====== Data under study

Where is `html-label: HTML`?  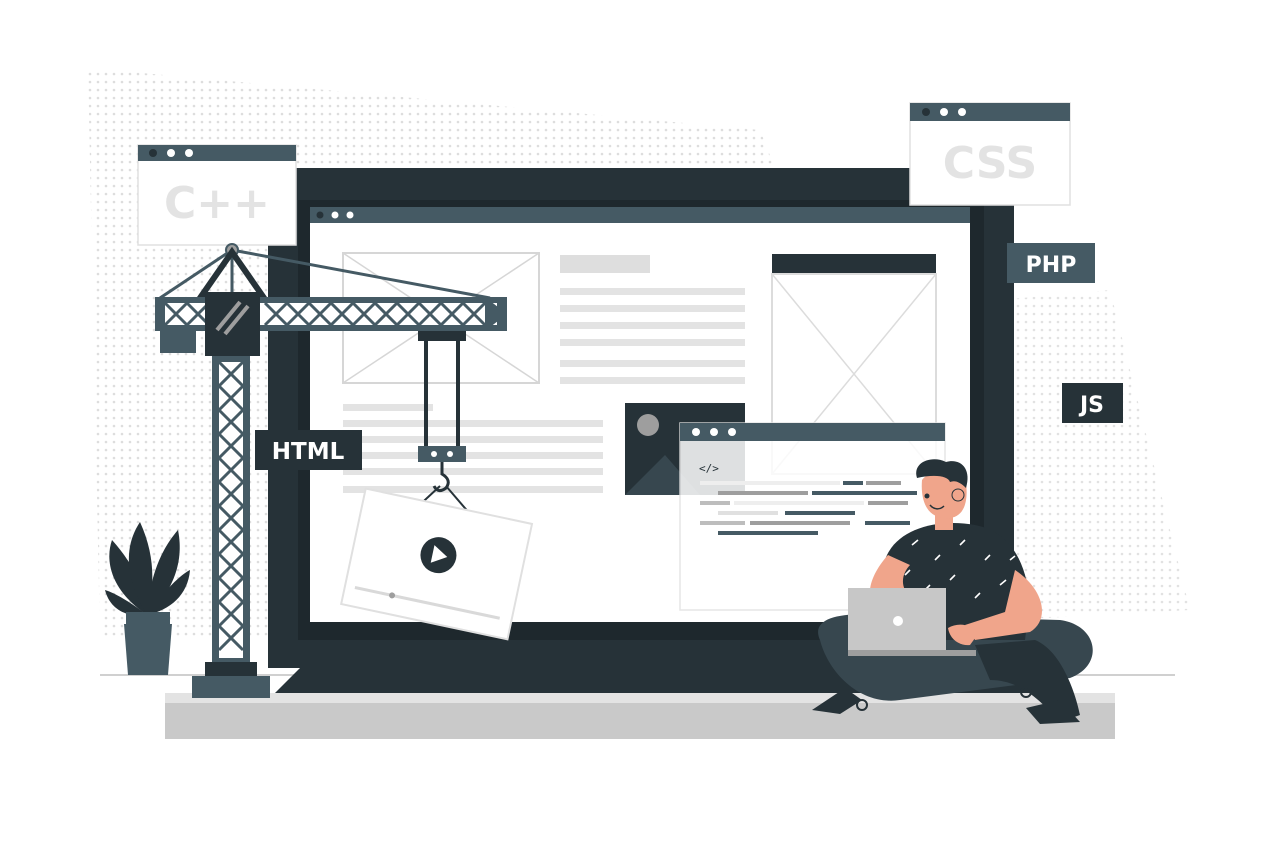 html-label: HTML is located at coordinates (308, 452).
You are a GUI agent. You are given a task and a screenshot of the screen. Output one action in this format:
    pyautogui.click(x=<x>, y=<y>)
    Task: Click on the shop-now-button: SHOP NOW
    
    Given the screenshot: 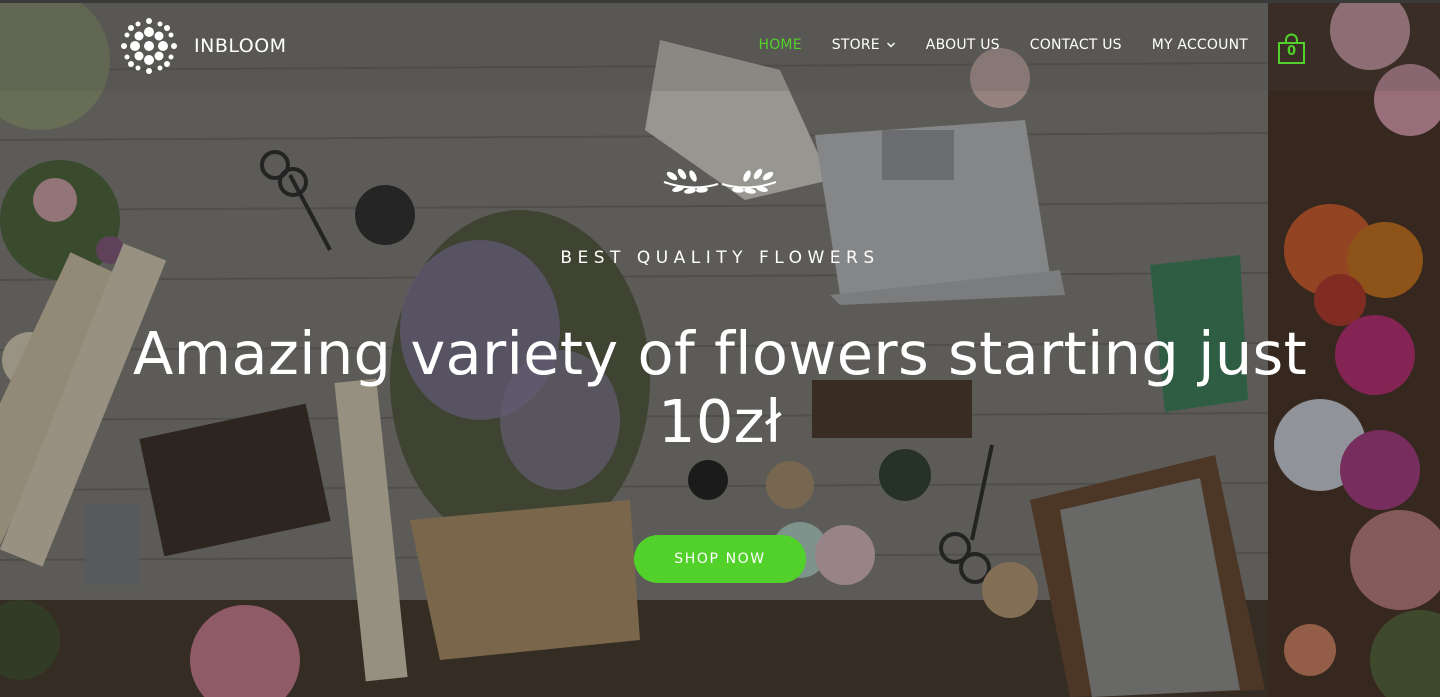 What is the action you would take?
    pyautogui.click(x=720, y=559)
    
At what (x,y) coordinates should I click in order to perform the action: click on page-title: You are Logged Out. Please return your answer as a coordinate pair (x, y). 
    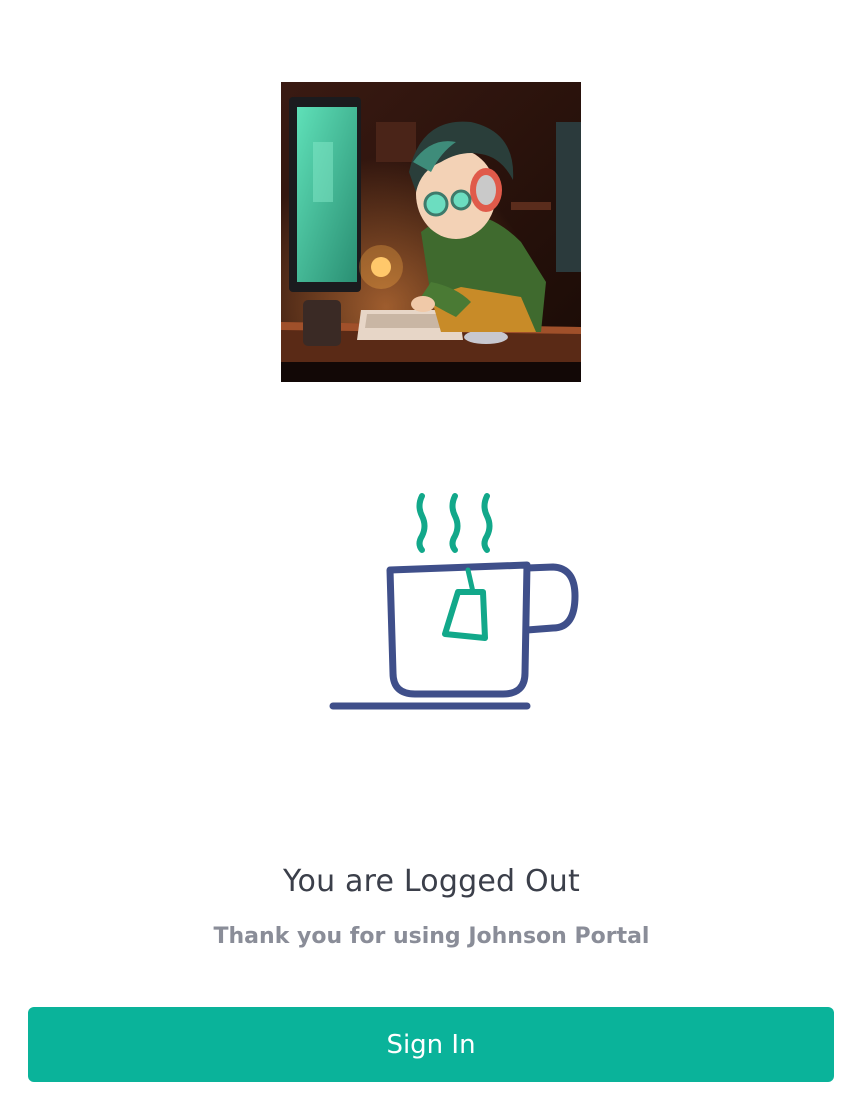
    Looking at the image, I should click on (432, 882).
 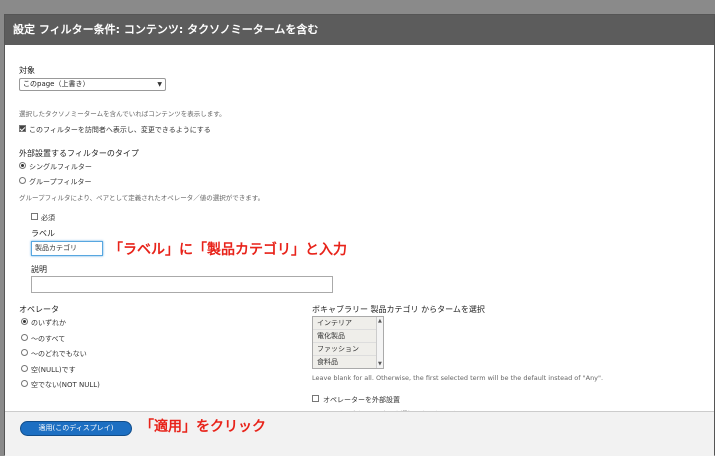 What do you see at coordinates (39, 270) in the screenshot?
I see `description-field-label: 説明` at bounding box center [39, 270].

============

→ **Job item**
In the lines starting at the one containing "At what (x,y)" and ending at the one containing "Looking at the", switch "Logged Out" to "Signed Out" and write those lines out again, leaving out the pictures.

→ **Answer area**
At what (x,y) coordinates should I click in order to perform the action: click on page-title: You are Signed Out. Please return your answer as a coordinate pair (x, y). 
    Looking at the image, I should click on (432, 882).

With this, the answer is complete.